Avrupa Birliği Türkiye Delegasyonu Başkanı Büyükelçi Nikolaus Meyer-Landrut, “Eğer ortaya bir tahıl kıtlığı ve eksikliği çıkarsa veya bazı ülkeler için bu durum çok daha zorlaşırsa, sorumlu olan taraf Rusya’dır. Öncelikle Ukrayna’ya karşı bu savaş sebebiyle sorumludur. Bir de Türkiye ve Birleşmiş Milletler’e karşı varmış olduğu anlaşmaya devam etmediği için sorumludur” dedi.
Sözcü’de yer alan habere göre; Avrupa Birliği Türkiye Delegasyonu Başkanı Büyükelçi Nikolaus Meyer-Landrut ve delegasyon heyeti, bir dizi temas ve ziyaret için Samsun’a geldi. Heyet, AB Ulaştırma Sektörel Operasyonel Programı hibe desteğiyle yapılan Samsun-Sivas Kalın demiryolu hattını inceledi. Kavak’tan trene binen heyet, Samsun merkeze ulaştı. Türkiye Delegasyonu Başkanı Büyükelçi Nikolaus Meyer-Landrut, burada açıklamalarda bulundu.
Avrupa Birliği olarak Samsun- Sivas Kalın Demir Yolu hattı projenin bir parçası olmaktan çok büyük bir gurur duyduklarını söyleyen Büyükelçi Nikolaus Meyer-Landrut, şööyle konuştu:
“Trenler yeşil dönüşüm açısından çok önemli. Çünkü karbon emisyonlarını azaltıyorlar. Çünkü ulaşım sektörü karbon emisyonlarının en fazla arttığı sektör. O yüzden trenler kullanıldığında bu emisyonların düşürülmesinde gerçekten önemli bir rol oynuyorlar. Konfor, güvenlik ve bunun yanı sıra yeni sinyalizasyon sistemi de olumlu katkıları var. Bizim ulaştırma alanındaki iş birliğimiz açısından çevre açısından karbondioksit emisyonlarının düşürülmesi açısından gerçekten öneli bir unsur bu tür projeler.
Bu büyük projelerden bir tanesini burada bitirdik. Ama başka bir projenin uygulanması devam ediyor. O da İstanbul Bulgaristan sınırı arasındaki demir yolu hattı. Aynı zamanda trenlerin inşası rehabilitasyonuna yönelik projeler de var. Toplum bütçesi de oldukça fazla. Ulaşım, Avrupa Birliği Türkiye arasındaki işbirliğinin çok önemli bir faktörü.”
Mola verildiği sırada trenin yanında koşarak poz veren Meyer-Landrut, “Bunu özellikle bu değişimin ne kadar dinamik olduğunu ve gerçekten bu alana yatırımın ne kadar önemli olduğunu bu alana ne kadar yatırım yapmamız gerektiğini vurgulamak için yaptım. Yani daha da hızlanmalıyız bu alandaki çalışmalarda” dedi.
————————
Yapılacaklar Listesi>
1 - Samsun-Sivas demiryolu haberindeki "Avrupa Birliği olarak" ifadesinden "bu tür projeler." ifadesine kadar olan bölümü kelimesi kelimesine aktarın.
2 - Samsun-Sivas demiryolu haberine göre şu ifadeler doğru mu: (a) Heyet Kavak'tan trene binerek Samsun merkeze ulaştı. (b) Samsun-Sivas hattı AB hibe desteği olmadan yapıldı. (c) İstanbul ile Bulgaristan sınırı arasındaki demiryolu projesinin uygulaması sürüyor. Her birine evet ya da hayır deyin ve kararı belirleyen sözleri haberden aynen alıntılayın.
3 - Samsun-Sivas demiryolu haberinde Meyer-Landrut, karbon emisyonlarının en fazla arttığı sektör olarak hangisini gösteriyor?
————————
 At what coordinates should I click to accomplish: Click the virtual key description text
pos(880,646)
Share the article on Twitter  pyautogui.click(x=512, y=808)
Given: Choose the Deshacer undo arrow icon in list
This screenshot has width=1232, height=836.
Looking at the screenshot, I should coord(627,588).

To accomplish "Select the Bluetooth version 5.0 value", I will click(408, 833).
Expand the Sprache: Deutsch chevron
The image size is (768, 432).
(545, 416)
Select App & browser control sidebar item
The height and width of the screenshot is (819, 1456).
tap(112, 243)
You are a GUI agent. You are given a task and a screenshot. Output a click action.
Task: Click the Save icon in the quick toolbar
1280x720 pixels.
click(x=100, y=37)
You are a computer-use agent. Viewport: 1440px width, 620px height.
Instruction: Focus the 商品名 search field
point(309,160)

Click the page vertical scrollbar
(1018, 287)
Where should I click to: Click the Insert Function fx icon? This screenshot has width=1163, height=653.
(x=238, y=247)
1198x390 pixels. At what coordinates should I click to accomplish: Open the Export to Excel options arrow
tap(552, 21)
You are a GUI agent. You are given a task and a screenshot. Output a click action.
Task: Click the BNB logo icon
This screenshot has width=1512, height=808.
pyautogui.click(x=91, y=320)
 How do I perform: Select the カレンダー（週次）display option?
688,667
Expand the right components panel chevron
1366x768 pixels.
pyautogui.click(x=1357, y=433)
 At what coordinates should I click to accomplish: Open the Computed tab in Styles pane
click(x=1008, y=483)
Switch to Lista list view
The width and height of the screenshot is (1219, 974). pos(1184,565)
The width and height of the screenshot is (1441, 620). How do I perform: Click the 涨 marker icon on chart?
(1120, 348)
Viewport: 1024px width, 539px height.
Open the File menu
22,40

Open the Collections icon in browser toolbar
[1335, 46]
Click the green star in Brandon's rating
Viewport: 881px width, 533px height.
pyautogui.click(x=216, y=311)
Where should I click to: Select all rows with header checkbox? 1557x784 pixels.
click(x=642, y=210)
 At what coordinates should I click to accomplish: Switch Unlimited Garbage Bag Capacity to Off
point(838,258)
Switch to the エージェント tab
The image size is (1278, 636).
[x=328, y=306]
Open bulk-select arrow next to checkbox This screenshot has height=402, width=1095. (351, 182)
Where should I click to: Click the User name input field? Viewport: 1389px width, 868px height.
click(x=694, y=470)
————————
Görev Bazında Sonuçlar>
1 -
Avrupa Birliği olarak Samsun- Sivas Kalın Demir Yolu hattı projenin bir parçası olmaktan çok büyük bir gurur duyduklarını söyleyen Büyükelçi Nikolaus Meyer-Landrut, şööyle konuştu:
“Trenler yeşil dönüşüm açısından çok önemli. Çünkü karbon emisyonlarını azaltıyorlar. Çünkü ulaşım sektörü karbon emisyonlarının en fazla arttığı sektör. O yüzden trenler kullanıldığında bu emisyonların düşürülmesinde gerçekten önemli bir rol oynuyorlar. Konfor, güvenlik ve bunun yanı sıra yeni sinyalizasyon sistemi de olumlu katkıları var. Bizim ulaştırma alanındaki iş birliğimiz açısından çevre açısından karbondioksit emisyonlarının düşürülmesi açısından gerçekten öneli bir unsur bu tür projeler.

2 -
(a) Evet: "Kavak’tan trene binen heyet, Samsun merkeze ulaştı."
(b) Hayır: "AB Ulaştırma Sektörel Operasyonel Programı hibe desteğiyle yapılan Samsun-Sivas Kalın demiryolu hattını inceledi."
(c) Evet: "Ama başka bir projenin uygulanması devam ediyor. O da İstanbul Bulgaristan sınırı arasındaki demir yolu hattı."

3 - Ulaşım sektörünü.